Items stored in a collection
━━━━━━
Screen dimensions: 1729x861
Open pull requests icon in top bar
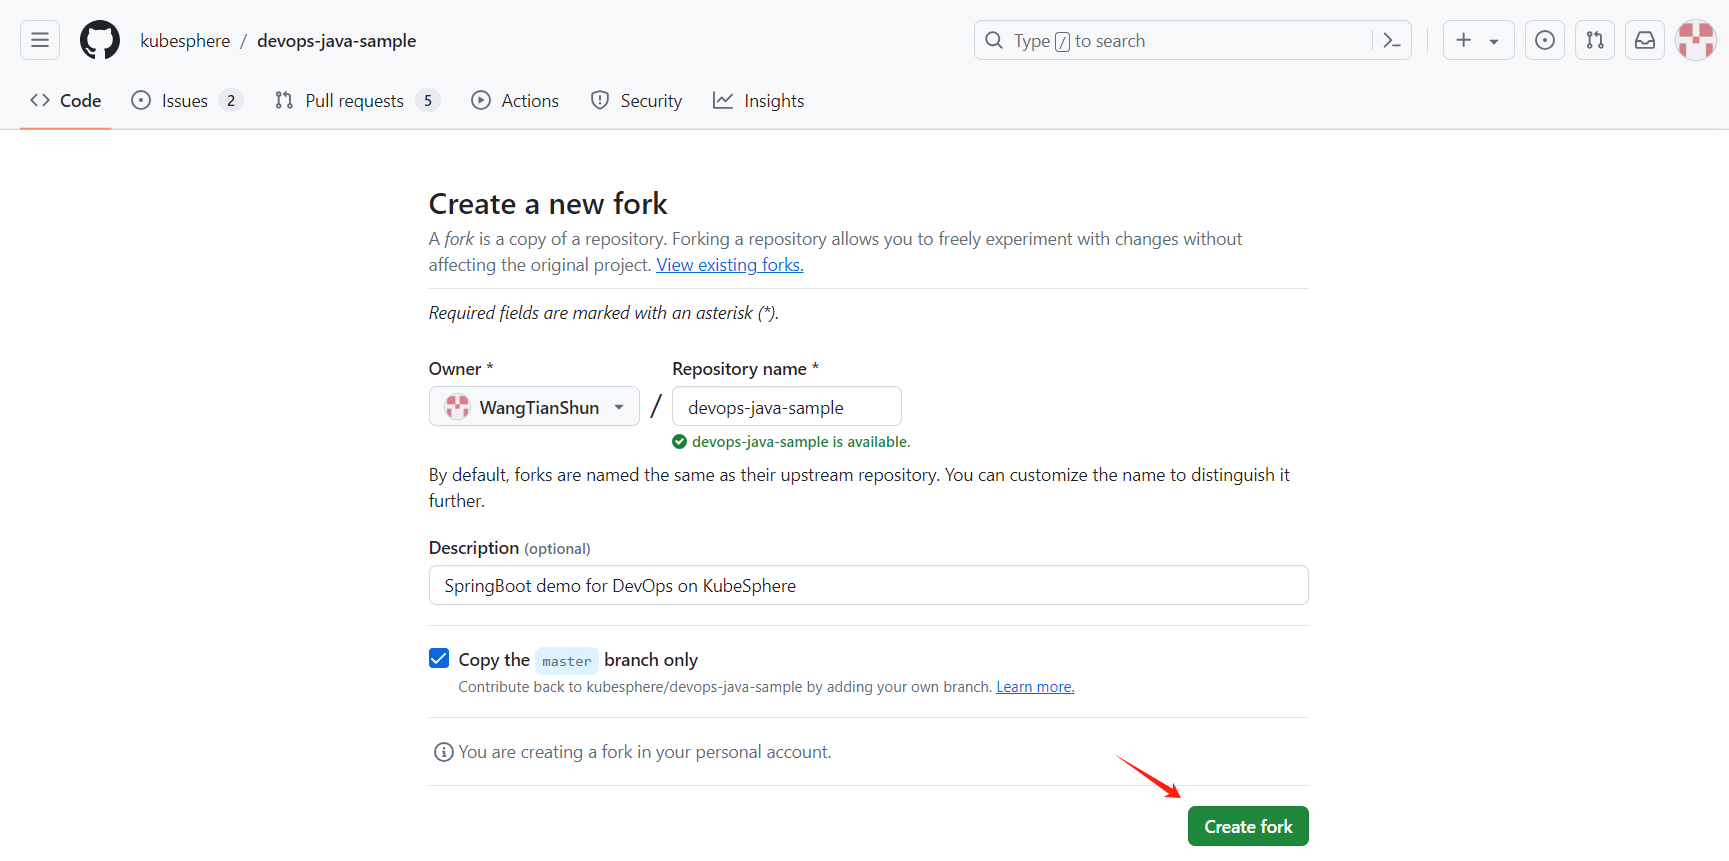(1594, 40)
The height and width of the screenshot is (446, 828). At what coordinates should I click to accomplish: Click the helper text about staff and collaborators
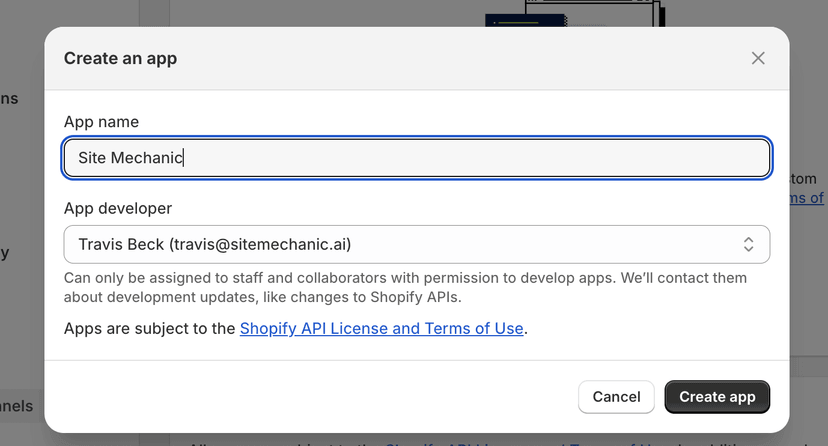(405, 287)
━━━━━━
_WORK INSTRUCTIONS_. Output every line of the items above without any change, leaving out the pictures.

_TASK OUTPUT_.
Screen dimensions: 1729x861
Open pull requests icon in top bar
(1594, 40)
The height and width of the screenshot is (446, 828). At what coordinates should I click to accomplish: Click the helper text about staff and collaborators
(405, 287)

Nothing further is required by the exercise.